▸ What is expected:
With the pictures removed, retype the lines from the one holding "At what coordinates" through the end of the records, exactly as written.

▸ Data supplied:
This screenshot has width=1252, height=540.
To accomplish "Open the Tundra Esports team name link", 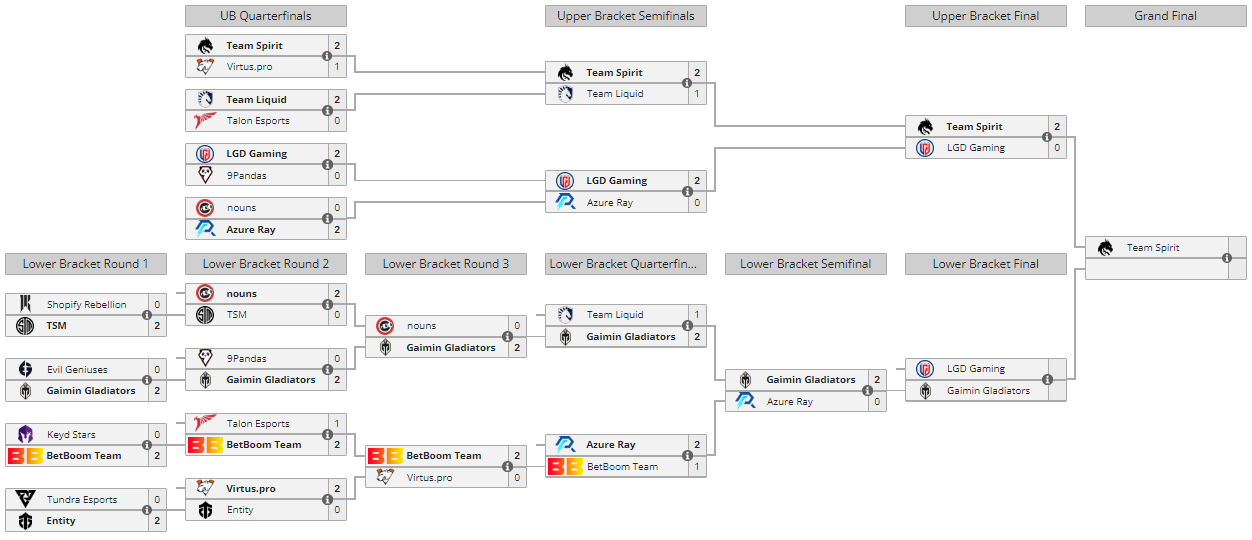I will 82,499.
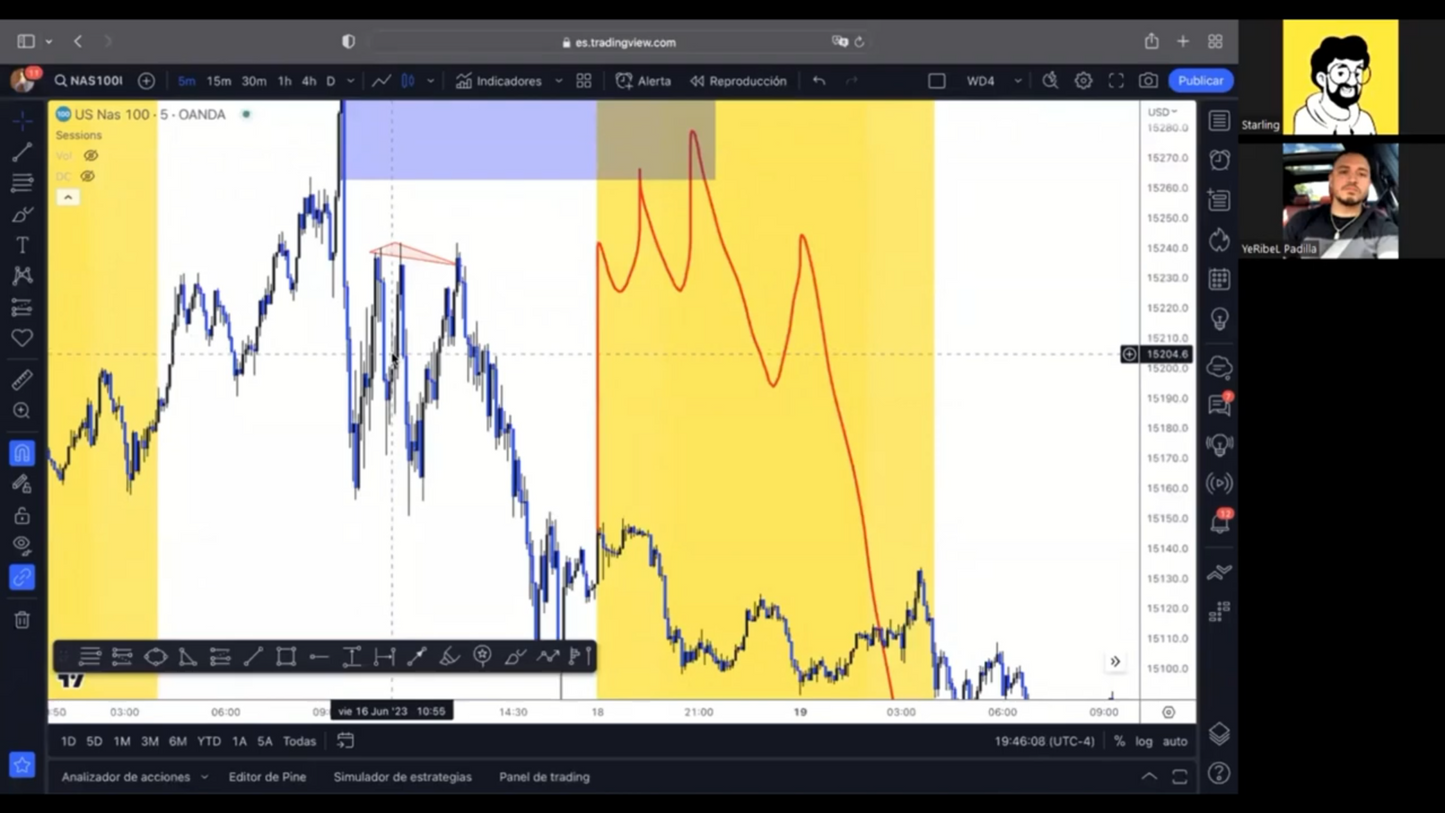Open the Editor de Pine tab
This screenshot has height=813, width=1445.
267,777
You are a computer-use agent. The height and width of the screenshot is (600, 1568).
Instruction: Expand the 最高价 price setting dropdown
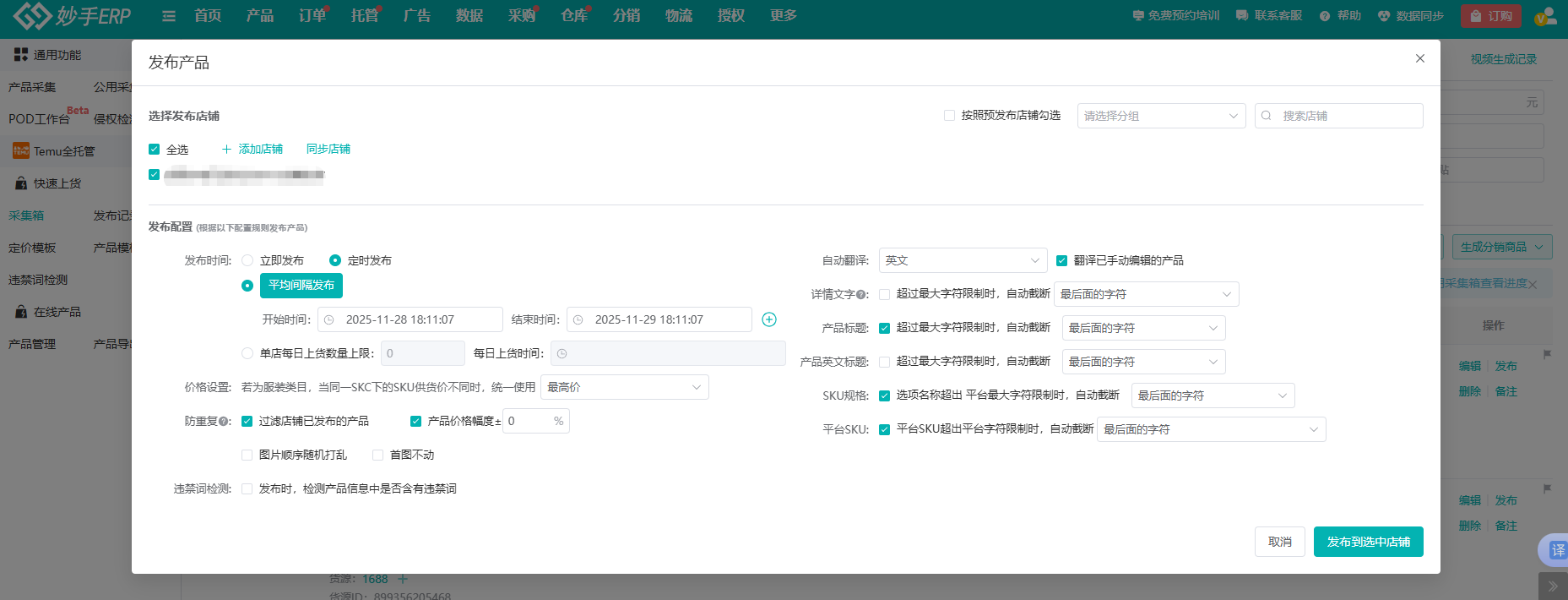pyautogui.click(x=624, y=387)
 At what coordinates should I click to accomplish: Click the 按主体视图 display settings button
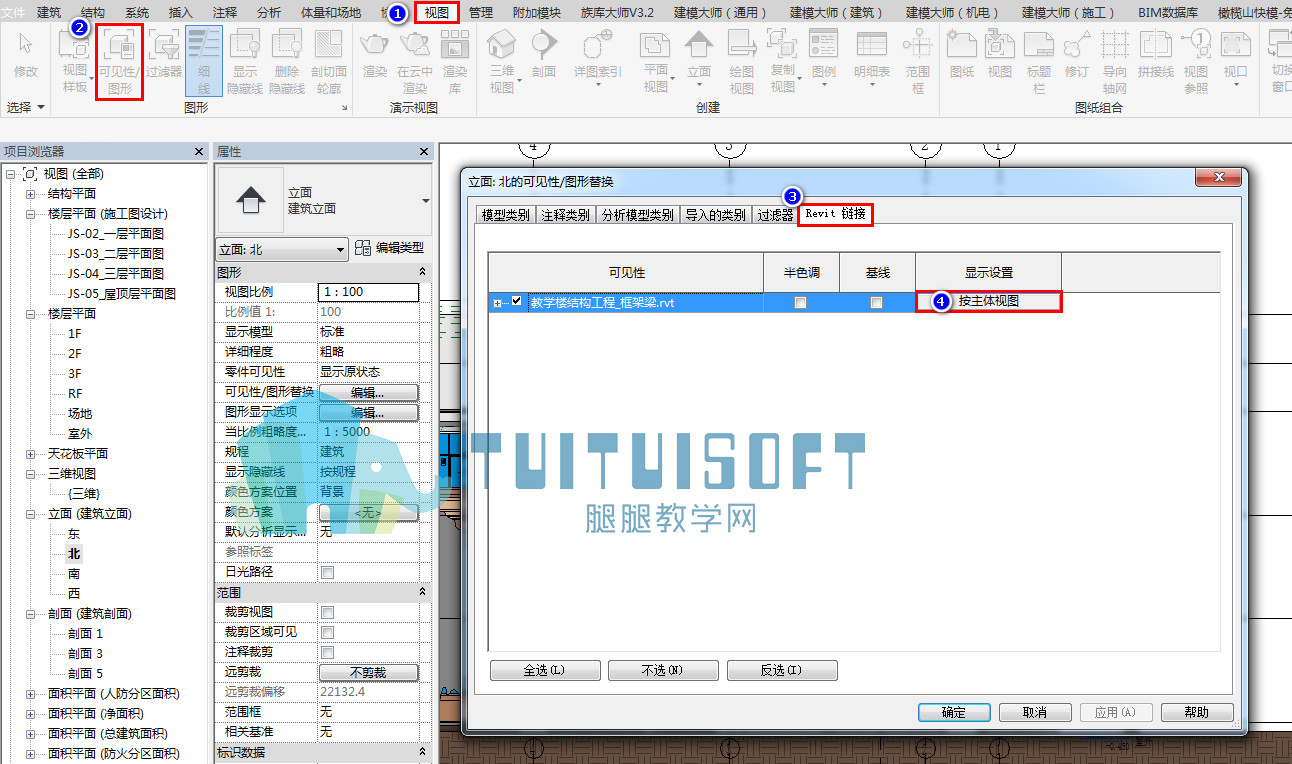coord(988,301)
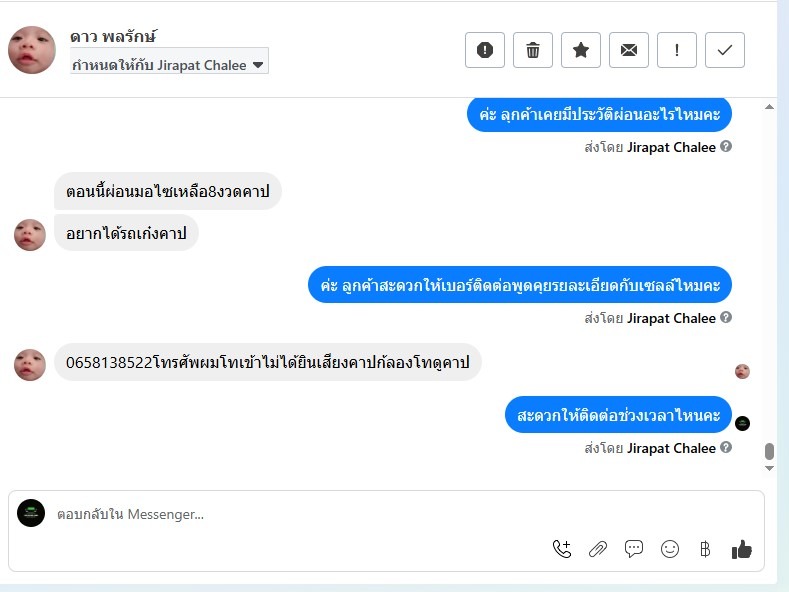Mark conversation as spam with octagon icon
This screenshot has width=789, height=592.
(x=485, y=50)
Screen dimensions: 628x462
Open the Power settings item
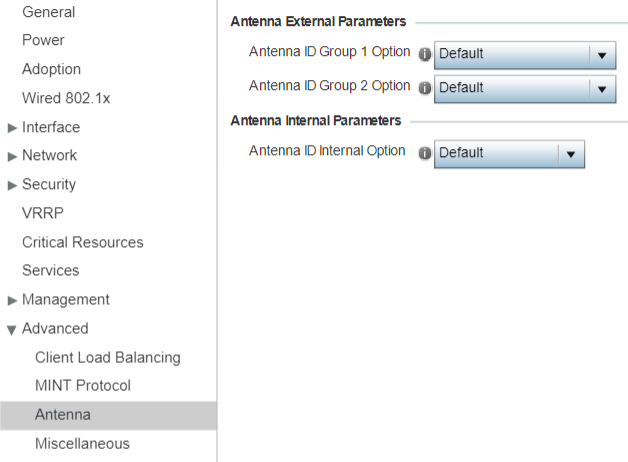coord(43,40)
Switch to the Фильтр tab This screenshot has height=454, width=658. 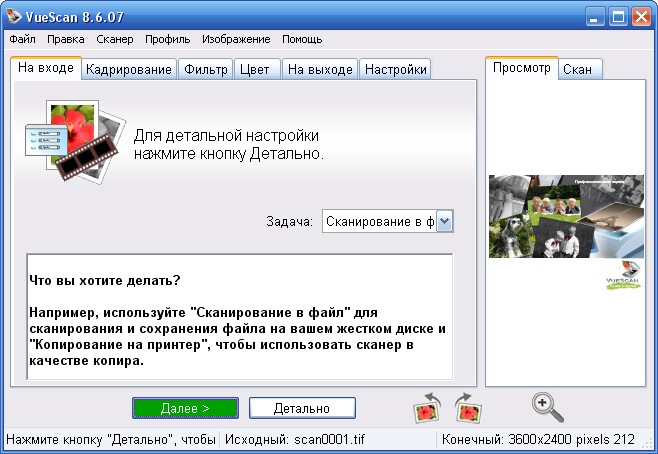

▸ Response to this exercise:
 At what coordinates should I click to accomplish: Click the 按主体视图 display settings button
coord(988,301)
Mark conversation as spam with octagon icon
This screenshot has width=789, height=592.
(x=485, y=50)
Screen dimensions: 628x462
Open the Power settings item
coord(43,40)
Switch to the Фильтр tab This screenshot has height=454, width=658. 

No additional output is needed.